- **Document extract**:
......

Investors are open to buying, selling, or shorting every asset.
∴ All available information will be smoothly synthesized into prices and acted on whenever price/value discrepancies arise.
Limitations
Investors are not objective: human beings are driven by emotions.
Investors are not generalists: most professionals are assigned to niches (e.g. bonds or equities) and most investors never sell short.
Efficiency is not black-and-white: it is a matter of degree.
Let theory inform but not dominate your decision (it also says $10 can’t be found on the floor, but we all have)
Inefficient ≡ prone to mistakes that can be taken advantage of.
Inefficiencies are a necessary condition for outperformance.
But they do not guarantee it. For every person who gets a good buy in, someone else sells too cheap (every game of poker has a “fish”)
Efficiency should be presumed true until proven false.
Inefficiencies that exist today might not be around tomorrow.

......

- **Dataset section**:
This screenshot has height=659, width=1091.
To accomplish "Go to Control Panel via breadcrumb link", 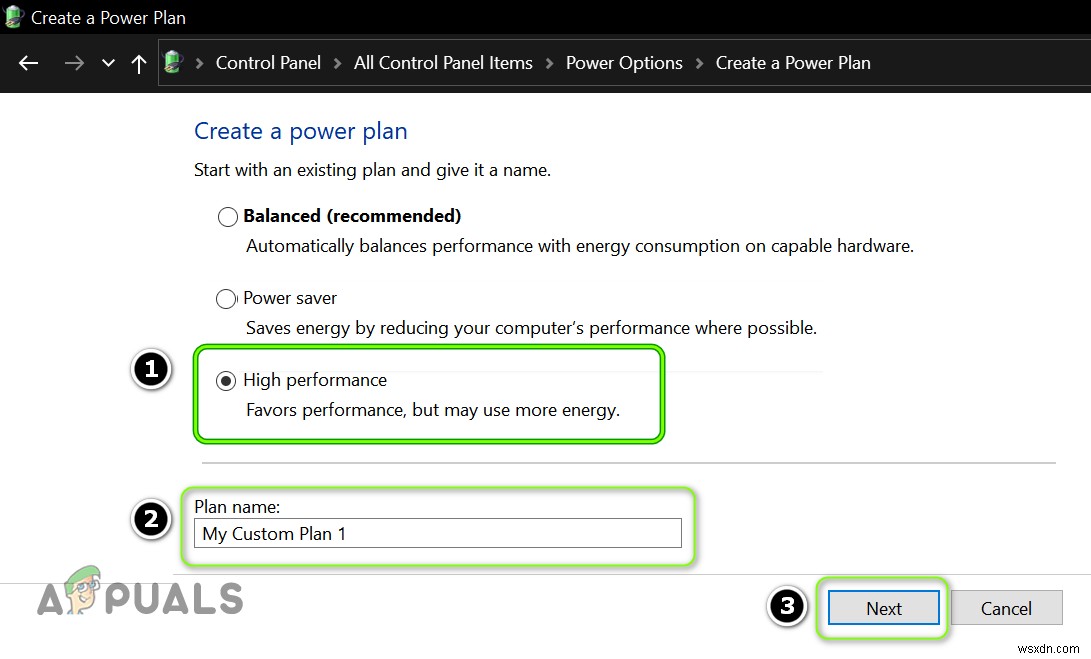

......

- **Stated problem**: Say whether each statement agrees with the notes on market efficiency, answering yes or no and quoting the deciding words. 1. Most investors never sell short. 2. Inefficiencies guarantee outperformance. 3. Efficiency should be presumed false until proven true. The data stands apart from the notes on market efficiency.

- **Exercise response**:
1. Yes: "most investors never sell short."
2. No: "But they do not guarantee it."
3. No: "Efficiency should be presumed true until proven false."